Neyse barda müzik ve şömine çok keyifliydi ama gündüzün biraları ve mayışmasının da etkisiyle uyku bastırdı. Etrafa rahatsılzık vermedne sıvışıp odama cıktım. Odaya gidene kadar dondum ama içerisi sımsıcak. Pazar günü erken kalkmaya kararlıyım, günü öldürmeyeceğim çünkü. Ağva yöresinde farklı köylerde görülecke yerler var. İsaköy'de Kilise, Şuayipli'de dağ değirmeni, Hacıllı Köyü'nde Gürlek Mağaarası vs. Pazar günü çok gezeceğim çoook. (Tabii başıma gelecekleri bilmiyorum.) Hemen mışıl mışıl uykuya daldım.
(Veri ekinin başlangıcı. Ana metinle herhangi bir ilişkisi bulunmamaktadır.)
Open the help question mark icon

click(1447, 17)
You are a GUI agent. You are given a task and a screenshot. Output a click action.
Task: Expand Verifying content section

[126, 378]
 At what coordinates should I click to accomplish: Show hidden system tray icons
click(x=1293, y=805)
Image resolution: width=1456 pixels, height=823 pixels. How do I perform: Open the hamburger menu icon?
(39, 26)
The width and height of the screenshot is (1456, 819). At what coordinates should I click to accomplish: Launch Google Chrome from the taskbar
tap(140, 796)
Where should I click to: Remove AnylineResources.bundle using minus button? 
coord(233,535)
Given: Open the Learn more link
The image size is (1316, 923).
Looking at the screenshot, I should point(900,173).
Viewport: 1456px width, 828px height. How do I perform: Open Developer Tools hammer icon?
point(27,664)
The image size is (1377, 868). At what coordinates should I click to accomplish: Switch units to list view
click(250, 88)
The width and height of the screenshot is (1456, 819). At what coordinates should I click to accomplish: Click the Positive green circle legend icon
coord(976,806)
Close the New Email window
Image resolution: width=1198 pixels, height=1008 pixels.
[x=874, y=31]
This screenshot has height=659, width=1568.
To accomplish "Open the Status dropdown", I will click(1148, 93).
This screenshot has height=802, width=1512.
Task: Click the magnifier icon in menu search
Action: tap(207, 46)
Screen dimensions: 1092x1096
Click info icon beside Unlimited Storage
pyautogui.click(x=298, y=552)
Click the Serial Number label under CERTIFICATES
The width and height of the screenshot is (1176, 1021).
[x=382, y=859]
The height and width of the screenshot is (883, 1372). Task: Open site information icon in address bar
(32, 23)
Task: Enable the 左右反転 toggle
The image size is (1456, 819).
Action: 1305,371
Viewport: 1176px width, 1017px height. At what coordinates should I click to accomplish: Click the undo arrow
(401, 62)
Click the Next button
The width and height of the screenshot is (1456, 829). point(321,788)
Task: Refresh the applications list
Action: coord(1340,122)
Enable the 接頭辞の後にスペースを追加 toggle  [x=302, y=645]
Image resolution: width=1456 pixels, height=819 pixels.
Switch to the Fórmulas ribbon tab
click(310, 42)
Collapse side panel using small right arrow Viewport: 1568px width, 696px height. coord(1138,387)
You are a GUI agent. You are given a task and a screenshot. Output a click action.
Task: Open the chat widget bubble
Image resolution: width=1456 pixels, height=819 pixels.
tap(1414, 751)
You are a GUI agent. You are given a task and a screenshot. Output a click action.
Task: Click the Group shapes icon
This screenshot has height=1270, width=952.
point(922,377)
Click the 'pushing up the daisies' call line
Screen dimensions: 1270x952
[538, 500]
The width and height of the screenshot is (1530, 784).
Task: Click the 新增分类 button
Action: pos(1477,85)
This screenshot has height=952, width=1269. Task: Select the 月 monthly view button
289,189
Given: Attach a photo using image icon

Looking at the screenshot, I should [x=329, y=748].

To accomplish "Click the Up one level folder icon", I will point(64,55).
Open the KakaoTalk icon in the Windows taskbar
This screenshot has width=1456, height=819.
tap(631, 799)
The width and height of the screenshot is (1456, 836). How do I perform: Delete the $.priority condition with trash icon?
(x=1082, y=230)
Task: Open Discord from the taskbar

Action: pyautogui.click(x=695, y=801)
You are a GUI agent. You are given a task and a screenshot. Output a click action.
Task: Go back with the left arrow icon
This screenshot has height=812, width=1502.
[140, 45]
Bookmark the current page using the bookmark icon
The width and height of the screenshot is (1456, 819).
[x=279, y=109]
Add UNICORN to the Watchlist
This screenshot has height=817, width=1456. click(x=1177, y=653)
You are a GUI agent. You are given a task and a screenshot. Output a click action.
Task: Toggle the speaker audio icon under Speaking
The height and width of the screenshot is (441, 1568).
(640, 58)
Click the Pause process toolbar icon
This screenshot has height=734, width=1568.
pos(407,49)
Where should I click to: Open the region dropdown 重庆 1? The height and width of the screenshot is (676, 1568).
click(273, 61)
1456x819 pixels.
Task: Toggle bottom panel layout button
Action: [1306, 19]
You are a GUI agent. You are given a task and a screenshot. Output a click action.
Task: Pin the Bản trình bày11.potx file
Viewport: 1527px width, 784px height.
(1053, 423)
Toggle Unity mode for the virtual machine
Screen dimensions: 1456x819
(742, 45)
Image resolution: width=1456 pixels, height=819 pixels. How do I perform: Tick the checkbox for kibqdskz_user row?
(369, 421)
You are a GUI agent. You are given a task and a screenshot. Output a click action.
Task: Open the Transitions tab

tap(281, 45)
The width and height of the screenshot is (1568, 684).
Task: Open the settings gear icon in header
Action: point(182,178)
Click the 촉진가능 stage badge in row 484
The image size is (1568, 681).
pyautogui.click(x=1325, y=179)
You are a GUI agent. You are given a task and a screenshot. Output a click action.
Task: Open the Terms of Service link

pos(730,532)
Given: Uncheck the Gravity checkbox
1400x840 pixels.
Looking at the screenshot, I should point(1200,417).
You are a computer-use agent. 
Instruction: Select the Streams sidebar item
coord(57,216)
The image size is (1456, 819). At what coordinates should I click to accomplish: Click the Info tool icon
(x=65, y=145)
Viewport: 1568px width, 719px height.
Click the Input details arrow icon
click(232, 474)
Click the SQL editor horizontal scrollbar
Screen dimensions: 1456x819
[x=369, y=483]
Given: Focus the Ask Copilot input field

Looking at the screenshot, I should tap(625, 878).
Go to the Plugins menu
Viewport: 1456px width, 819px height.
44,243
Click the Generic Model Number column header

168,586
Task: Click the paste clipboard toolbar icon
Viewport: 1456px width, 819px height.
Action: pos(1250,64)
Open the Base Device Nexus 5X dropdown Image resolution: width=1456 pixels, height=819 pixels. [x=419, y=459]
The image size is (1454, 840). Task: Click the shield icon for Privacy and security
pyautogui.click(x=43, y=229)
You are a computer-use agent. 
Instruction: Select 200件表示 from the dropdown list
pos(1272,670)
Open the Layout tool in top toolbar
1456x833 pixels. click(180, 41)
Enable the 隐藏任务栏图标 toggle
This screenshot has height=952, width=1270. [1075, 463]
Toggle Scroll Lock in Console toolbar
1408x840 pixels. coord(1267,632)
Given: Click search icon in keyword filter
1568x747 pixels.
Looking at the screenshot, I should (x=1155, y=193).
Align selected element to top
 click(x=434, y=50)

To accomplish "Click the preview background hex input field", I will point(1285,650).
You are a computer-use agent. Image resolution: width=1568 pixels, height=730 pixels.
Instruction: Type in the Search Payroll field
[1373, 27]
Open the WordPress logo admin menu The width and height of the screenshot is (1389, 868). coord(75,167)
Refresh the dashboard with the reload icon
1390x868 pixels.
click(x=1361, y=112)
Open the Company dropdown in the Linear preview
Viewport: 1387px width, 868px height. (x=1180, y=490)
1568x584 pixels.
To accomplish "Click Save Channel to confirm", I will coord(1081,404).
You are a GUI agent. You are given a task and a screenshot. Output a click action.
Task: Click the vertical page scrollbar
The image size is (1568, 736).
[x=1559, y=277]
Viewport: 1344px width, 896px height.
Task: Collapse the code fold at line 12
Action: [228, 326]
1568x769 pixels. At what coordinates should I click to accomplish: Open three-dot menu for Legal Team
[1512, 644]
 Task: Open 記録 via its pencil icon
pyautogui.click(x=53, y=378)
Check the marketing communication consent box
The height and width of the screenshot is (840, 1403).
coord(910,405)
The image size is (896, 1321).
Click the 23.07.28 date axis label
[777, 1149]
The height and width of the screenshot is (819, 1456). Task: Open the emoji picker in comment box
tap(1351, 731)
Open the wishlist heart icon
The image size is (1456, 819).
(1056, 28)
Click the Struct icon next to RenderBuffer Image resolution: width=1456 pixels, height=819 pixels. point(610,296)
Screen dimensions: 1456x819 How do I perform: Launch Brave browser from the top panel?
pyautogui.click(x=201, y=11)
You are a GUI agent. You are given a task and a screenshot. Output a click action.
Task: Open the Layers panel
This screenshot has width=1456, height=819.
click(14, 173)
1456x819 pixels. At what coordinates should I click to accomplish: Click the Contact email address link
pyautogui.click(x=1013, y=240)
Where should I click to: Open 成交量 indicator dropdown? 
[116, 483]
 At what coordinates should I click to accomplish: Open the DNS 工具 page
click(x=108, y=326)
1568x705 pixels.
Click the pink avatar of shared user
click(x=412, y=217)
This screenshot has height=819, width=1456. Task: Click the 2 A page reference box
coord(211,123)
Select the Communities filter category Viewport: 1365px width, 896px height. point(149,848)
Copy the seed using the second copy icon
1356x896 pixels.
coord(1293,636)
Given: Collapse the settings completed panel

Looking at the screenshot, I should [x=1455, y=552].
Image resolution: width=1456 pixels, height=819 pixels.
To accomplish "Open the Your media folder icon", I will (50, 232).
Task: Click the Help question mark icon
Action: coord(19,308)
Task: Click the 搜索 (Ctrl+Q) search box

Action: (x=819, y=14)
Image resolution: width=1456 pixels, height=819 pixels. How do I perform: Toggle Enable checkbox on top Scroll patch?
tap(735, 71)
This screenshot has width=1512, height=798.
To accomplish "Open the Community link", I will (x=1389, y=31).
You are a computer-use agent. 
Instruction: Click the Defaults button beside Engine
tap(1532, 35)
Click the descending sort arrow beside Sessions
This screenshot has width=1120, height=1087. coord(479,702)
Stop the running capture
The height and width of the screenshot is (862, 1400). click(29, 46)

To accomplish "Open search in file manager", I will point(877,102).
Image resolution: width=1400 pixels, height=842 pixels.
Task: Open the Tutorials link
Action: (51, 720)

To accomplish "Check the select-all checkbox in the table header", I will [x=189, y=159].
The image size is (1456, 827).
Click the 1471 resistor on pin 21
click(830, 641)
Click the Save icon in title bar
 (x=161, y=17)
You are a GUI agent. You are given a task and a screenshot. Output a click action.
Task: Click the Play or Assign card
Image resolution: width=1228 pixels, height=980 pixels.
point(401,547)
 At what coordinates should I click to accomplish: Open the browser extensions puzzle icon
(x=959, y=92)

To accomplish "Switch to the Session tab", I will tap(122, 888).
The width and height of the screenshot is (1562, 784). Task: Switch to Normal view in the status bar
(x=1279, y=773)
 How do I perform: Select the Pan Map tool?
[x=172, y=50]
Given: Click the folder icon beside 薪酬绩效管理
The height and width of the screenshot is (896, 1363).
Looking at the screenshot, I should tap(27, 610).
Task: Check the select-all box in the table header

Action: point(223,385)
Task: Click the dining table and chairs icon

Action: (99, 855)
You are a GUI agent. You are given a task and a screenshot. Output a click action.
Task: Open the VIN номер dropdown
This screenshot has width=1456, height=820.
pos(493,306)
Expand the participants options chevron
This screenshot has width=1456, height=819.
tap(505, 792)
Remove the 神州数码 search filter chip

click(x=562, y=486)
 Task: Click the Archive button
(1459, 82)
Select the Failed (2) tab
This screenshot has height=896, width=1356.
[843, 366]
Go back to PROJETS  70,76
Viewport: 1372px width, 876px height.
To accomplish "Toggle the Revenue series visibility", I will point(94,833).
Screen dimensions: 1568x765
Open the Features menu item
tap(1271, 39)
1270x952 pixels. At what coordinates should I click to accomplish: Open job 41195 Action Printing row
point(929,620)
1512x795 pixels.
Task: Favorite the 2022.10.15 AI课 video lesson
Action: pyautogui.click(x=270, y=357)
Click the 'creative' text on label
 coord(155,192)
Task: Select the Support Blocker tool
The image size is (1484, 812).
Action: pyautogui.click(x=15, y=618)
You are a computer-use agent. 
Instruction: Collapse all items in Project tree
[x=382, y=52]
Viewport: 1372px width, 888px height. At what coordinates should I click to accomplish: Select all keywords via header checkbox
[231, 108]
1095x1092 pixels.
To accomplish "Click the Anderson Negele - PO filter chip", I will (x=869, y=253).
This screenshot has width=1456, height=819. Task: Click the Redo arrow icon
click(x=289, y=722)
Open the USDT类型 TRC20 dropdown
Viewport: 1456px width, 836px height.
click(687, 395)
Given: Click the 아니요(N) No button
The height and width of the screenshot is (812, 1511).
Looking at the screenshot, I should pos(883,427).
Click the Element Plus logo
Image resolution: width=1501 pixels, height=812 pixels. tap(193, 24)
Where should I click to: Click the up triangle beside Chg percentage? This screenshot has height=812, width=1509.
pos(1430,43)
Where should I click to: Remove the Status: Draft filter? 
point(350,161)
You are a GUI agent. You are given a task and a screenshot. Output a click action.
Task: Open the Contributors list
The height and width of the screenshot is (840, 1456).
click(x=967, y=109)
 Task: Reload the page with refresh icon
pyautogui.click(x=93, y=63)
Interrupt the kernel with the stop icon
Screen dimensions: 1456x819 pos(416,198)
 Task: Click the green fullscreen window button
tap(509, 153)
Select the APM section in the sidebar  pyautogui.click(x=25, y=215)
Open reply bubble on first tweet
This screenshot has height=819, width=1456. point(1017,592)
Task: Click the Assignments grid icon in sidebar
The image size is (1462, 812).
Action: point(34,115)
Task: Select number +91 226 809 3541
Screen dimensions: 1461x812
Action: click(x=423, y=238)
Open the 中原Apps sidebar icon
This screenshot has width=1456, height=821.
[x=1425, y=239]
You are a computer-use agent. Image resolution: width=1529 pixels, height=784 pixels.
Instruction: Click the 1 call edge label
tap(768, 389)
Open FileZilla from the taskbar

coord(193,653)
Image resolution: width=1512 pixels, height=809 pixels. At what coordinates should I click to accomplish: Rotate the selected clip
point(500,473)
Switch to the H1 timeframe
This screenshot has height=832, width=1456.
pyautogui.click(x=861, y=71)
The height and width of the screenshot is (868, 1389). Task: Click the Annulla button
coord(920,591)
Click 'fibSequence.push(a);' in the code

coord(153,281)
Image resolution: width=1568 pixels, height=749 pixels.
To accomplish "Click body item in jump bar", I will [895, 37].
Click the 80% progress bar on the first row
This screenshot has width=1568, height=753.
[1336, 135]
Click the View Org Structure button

Sabah 0800 gibi kahvaltımı yapıyorum. Kahvaltımı bitirdim. Biraz daha mayışıp, hesabı ödeyip köylere dalmayı planlıyorum. Cebe mesaj geldi. "Ben geliyorum Ağva'ya". Lan bu kim? Kaç manyak var kafasına eseni yapan?  Scarver. Hemen cevap. "Yaw gelme, ben Ağva'da kalmıyorum çıkıyodum birazdan, İstanbul'a dönüyorum." Öyle dersem gelmez diye düşünüyprum "Cevap şu, "Olsun beraber döneriz o zaman". Buyrun.

O gelene kadar plan yapayım bari. Nereye gideyim diye danışmaya resepsiyona gidiyorum. "Gürlek Mağarasına git, Hacıllı köyünden gideceksin, oradan da bir rehber al kendine". İçimden "Ne rehberi yahu, biz motorcuyuz" (Görürsün motorcuyu birkaç saat sonra Invi.)

1100 gibi Name ulaşıyor Ağva'ya. 5 dakka hoşbeş, "Yürü Hacıllı'ya gidiyoruz, mağaraya" . "Orası ne ki, güzel bir yer midir?" vs gibi bir sorgulama bekliyorum ama aldığım cevap "Hadi gidelim" oluyor. Çıkıyoruz yola.

Hacıllı Köy yolu çok kötü. Mıcır atmışlar. Açıkçası tırsarak gidiyoruz. Mğer bu daha hiçbirşeymiş. Hacıllı 9 km uzakta Ağva'ya. Oradan Gürlek Mağarası'nın yoluna giriyoruz ama yol değil dere yatağı mübarek.


Ama Allahı var yolun manzarası çok güzeldi.




Yokuş aşağı Göksü Deresi'Nin kaynağına doğru indik. Yol cok zorlayıcıydı. Lasitkler taşlar dolayısıyla yola zor tutunuyor. Scarver manzaralı yerdne ayrılırken bir kez bıraktı motoru yere zaten icon_wink.gif

7 km kadar bu kötü yoldan devam. Hem tırsıyoruz hem cok sevk alıyoruz. Sonunda yokuş bitti. Dere yatağının dibine ulaştık. Buradna itibaren yürüyerek gidiclek mağaraya. Ama nereye yürülenecek bilemiyoruz. Üstelik motorlar bırakılır mı buraya? Ama çok keyifli bir yer. Tam olarak dere yatağının içinde bitiyor yol. O yüzden motorları soktuğumzu yer tamamen çakıl ve taşlardan oluşuyor.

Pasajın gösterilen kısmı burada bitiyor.